- **Exercise details**
Please put the lines between the one holding "Click checkmark next to AI Script Generator" and the one holding "Action: (x=80, y=69)", inclusive, into a Markdown table with the columns Row and Line, numbering each row and leaving out blank lines.

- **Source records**
---------------
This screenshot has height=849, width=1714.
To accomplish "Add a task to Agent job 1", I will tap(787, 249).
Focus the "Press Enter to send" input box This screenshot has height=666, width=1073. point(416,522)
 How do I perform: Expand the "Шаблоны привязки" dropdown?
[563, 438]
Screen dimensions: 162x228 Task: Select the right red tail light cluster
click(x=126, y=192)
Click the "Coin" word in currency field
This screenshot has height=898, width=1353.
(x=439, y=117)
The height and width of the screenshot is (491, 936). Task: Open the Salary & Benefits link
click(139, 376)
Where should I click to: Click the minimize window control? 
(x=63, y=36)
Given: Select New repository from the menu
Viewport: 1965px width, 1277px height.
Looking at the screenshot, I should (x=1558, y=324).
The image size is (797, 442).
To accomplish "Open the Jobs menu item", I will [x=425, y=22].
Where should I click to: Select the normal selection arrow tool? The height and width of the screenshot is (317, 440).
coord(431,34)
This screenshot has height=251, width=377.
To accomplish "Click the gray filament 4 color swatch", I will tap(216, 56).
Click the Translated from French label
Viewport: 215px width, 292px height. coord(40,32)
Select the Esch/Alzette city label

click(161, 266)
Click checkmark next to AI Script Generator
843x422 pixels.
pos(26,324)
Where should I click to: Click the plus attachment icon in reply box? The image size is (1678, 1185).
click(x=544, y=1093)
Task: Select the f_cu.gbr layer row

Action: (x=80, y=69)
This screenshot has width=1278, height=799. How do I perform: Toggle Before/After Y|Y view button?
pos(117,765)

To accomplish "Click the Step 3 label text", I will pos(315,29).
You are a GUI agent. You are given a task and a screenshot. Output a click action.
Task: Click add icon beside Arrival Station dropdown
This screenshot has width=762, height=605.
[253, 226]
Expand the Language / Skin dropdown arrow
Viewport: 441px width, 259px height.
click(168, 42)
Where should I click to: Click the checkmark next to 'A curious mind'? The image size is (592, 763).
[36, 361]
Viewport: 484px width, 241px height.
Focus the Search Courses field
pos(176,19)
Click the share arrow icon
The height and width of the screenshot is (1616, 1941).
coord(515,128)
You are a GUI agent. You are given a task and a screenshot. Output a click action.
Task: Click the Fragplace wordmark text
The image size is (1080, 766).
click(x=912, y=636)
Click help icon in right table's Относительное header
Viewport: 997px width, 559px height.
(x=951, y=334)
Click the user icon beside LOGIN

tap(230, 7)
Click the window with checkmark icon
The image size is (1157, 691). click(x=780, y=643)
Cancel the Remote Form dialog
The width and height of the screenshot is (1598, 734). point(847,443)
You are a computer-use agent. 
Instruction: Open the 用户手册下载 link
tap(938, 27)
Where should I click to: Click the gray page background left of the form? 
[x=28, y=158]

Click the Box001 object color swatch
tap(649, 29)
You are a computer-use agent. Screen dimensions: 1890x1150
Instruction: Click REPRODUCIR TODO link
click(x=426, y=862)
---------------
- **Result of this task**
| Row | Line |
|---|---|
| 1 | Click checkmark next to AI Script Generator |
| 2 | 843x422 pixels. |
| 3 | pos(26,324) |
| 4 | Where should I click to: Click the plus attachment icon in reply box? The image size is (1678, 1185). |
| 5 | click(x=544, y=1093) |
| 6 | Task: Select the f_cu.gbr layer row |
| 7 | Action: (x=80, y=69) |